- [What you need to do]:
#1 Say whether each statement agrees with the Neil Smith passage: (a) Smith played eight First-Class matches for Yorkshire; (b) Smith succeeded Jimmy Binks behind the stumps for Yorkshire; (c) Smith lost his Essex place in 1981 to David East. Answer yes or no for each, quoting the deciding words of the passage.
#2 Please print the Neil Smith passage from "Early life and" up to and including "a business career.".

─── Passage

Neil Smith (1 April 1949 – 4 March 2003) was an English first-class cricketer, who played eight First-Class matches for Yorkshire County Cricket Club in 1970 and 1971, before moving to Essex where he enjoyed a successful county career until 1981. He also played for Cheshire in the Minor Counties, appearing in occasional List A one day games for them in 1988 and 1989.

Early life and career 
Born at Ossett, Yorkshire, England, Smith had hopes of replacing the long-serving Jimmy Binks behind the stumps for Yorkshire, but found his place taken by the then 18-year-old, David Bairstow. Smith moved to Essex instead to replace Brian Taylor, and established himself in the side in 1973. He had a good pair of hands and, although not at first sight the most nimble of movers, was a key part of the first Essex side to win a trophy. He lost his place in 1981 to David East, captained the Essex Second XI for a season, and then returned to Yorkshire for a business career.

──────
─── Data

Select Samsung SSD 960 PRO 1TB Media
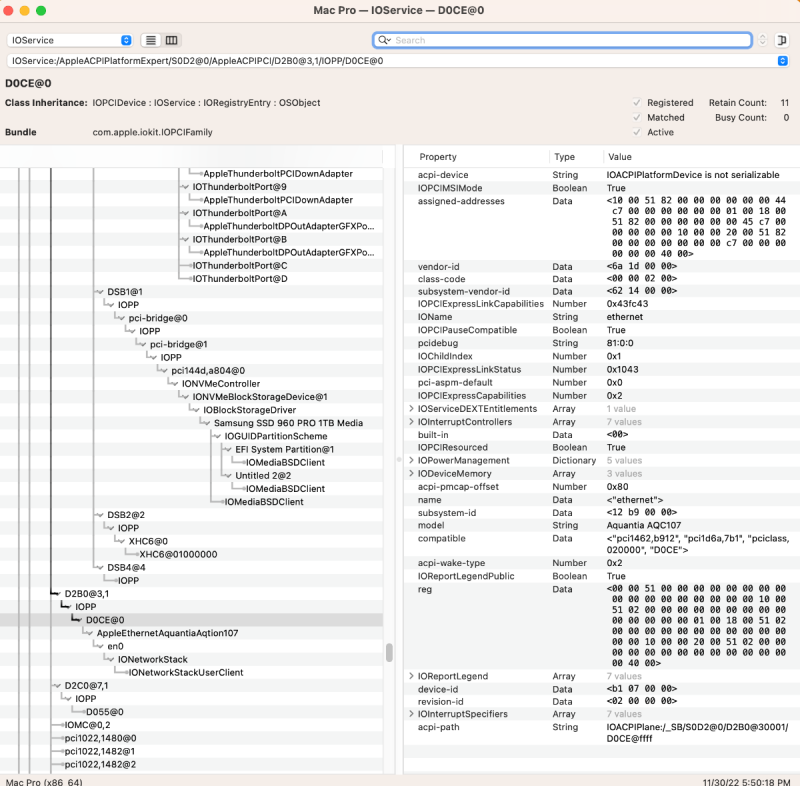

──────

- [Answers]:
#1
(a) Yes: "played eight First-Class matches for Yorkshire County Cricket Club in 1970 and 1971"
(b) No: "found his place taken by the then 18-year-old, David Bairstow"
(c) Yes: "He lost his place in 1981 to David East"

#2
Early life and career 
Born at Ossett, Yorkshire, England, Smith had hopes of replacing the long-serving Jimmy Binks behind the stumps for Yorkshire, but found his place taken by the then 18-year-old, David Bairstow. Smith moved to Essex instead to replace Brian Taylor, and established himself in the side in 1973. He had a good pair of hands and, although not at first sight the most nimble of movers, was a key part of the first Essex side to win a trophy. He lost his place in 1981 to David East, captained the Essex Second XI for a season, and then returned to Yorkshire for a business career.